A major goal of cancer biology is determination of the relative importance of the genetic alterations that confer selective advantage to cancer cells. Tumor sequence surveys have frequently ranked the importance of substitutions to cancer growth by P value or a false-discovery conversion thereof. However, P values are thresholds for belief, not metrics of effect. Their frequent misuse as metrics of effect has often been vociferously decried, even in cases when the only attributable mistake was omission of effect sizes. Here, we propose an appropriate ranking-the cancer effect size, which is the selection intensity for somatic variants in cancer cell lineages. The selection intensity is a metric of the survival and reproductive advantage conferred by mutations in somatic tissue. Thus, they are of fundamental importance to oncology, and have immediate relevance to ongoing decision making in precision medicine tumor boards, to the selection and design of clinical trials, to the targeted development of pharmaceuticals, and to basic research prioritization. Within this commentary, we first discuss the scope of current methods that rank confidence in the overrepresentation of specific mutated genes in cancer genomes. Then we bring to bear recent advances that draw upon an understanding of the development of cancer as an evolutionary process to estimate the effect size of somatic variants leading to cancer. We demonstrate the estimation of the effect sizes of all recurrent single nucleotide variants in 22 cancer types, quantifying relative importance within and between driver genes.

Figure 1.

Deconvolution of prevalence by mutation rates to yield selection intensity for recurrent amino acid mutations within three oncoproteins caused by single-nucleotide changes in lung adenocarcinoma. A) Observed substitution rates—after correction under an assumption of complete intragenic epistasis—are divided by (B) the expected substitution rates in the absence of selection. Expected substitution rates in the absence of selection are calculated as (C) the average per-site synonymous mutation rate of the gene, normalized for (D) the average weight of trinucleotide mutational signature burden for that tissue.
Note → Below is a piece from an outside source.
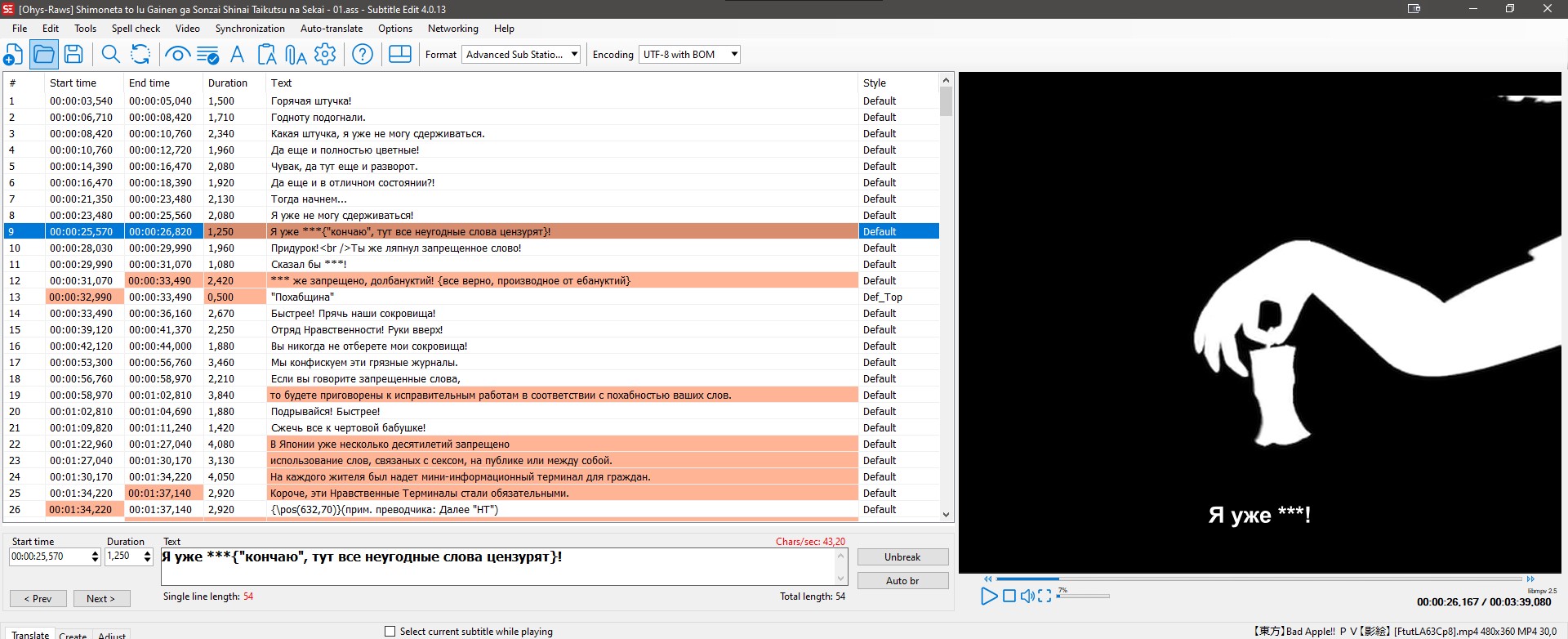This screenshot has height=639, width=1568.
Task: Mute audio with the speaker icon
Action: 1027,596
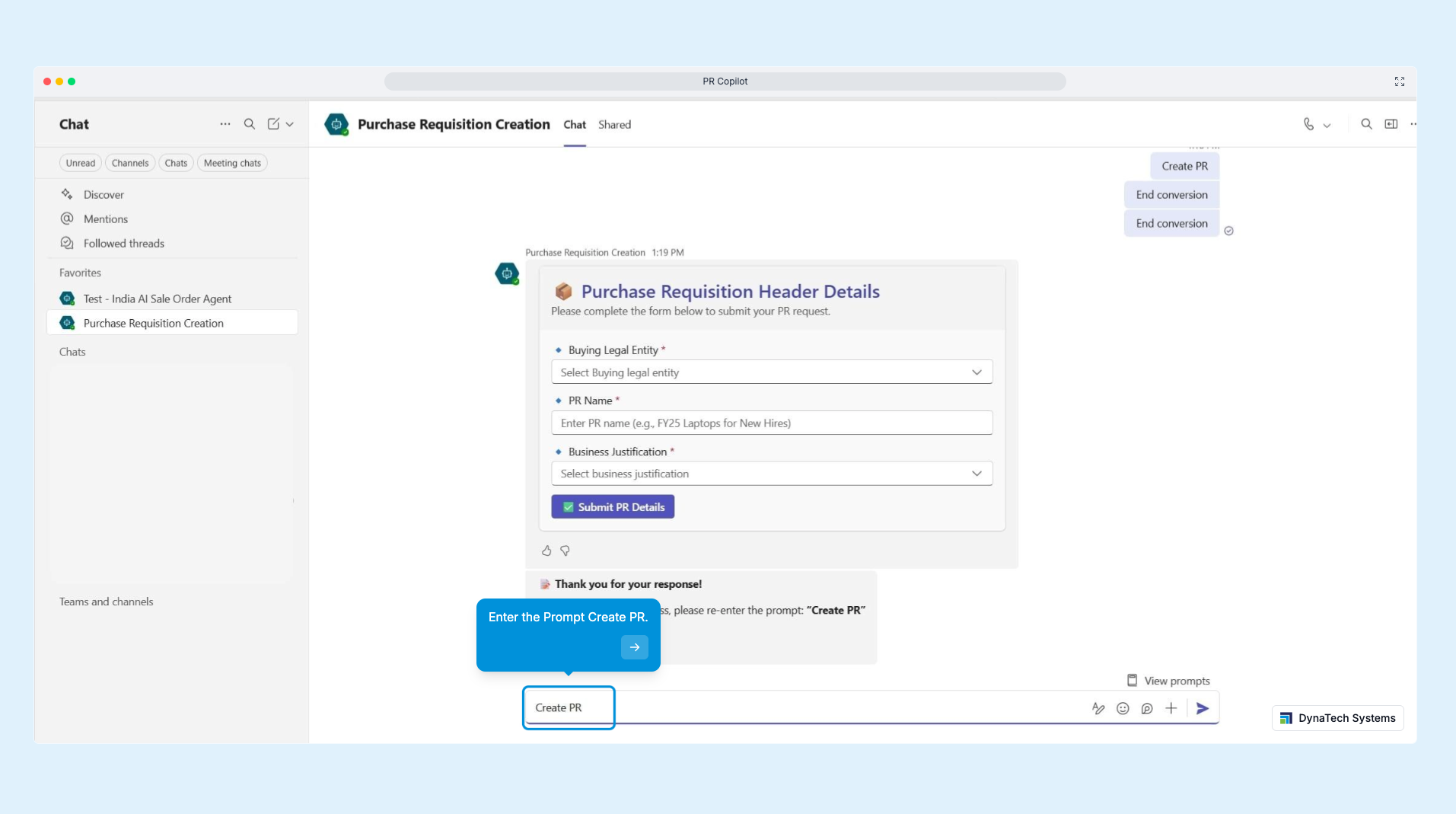
Task: Click the thumbs up reaction icon
Action: click(x=546, y=551)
The quotient of observed to expected numbers of substitutions is (E) the selection intensity, or cancer effect size, of variants.

Figure 2.

The 25 single-nucleotide variants (red = dndscv Q < 0.05; black = dndscv Q ≥ 0.05) with the highest selection intensity from (A) 675 LUAD tumors and (B) 600 LUSC tumors, within the expertly curated COSMIC list of drivers (39), ranked by selection intensity (bar, uniquely colored by gene identity, to the right of variant name), determined by deconvolving prevalence (number to the left of the variant name), by mutation rate (bar, uniquely colored by gene identity, to the left of prevalence, and rate × 10^–6, to the left of the bar). The asterisk corresponds to a nonsense mutation. LUAD = lung adenocarcinoma; LUSC = lung squamous cell carcinoma.

Figure 3.

Cancer effect sizes of recurrent somatic substitutions in six of the 22 cancer types analyzed. Effect sizes greater than 1 × 10^3.5 are indicated by ticks along the tumor-type axes. The highest 50 effect sizes are labeled within each tumor. Names of genes that have more than one mutation listed within or between tumors are uniquely colored. Genes deemed statistically significantly overburdened with nonsynonymous mutation (2) are depicted by a red circle next to variant names, and the prevalence of each substitution is represented by the size of this circle. NC refers to a non-coding single-nucleotide variant outside an exon (eg, 5’ or 3’ UTRs). 108 LUAD, 108 LUSC, and 28 SKCM tumors from the Yale-Gilead collaboration are included in the plot. LGG = brain lower grade glioma; SKCM = skin cutaneous melanoma (primary); READ = rectum adenocarcinoma; PRAD = prostate adenocarcinoma; LUAD = lung adenocarcinoma; LUSC = lung squamous cell carcinoma.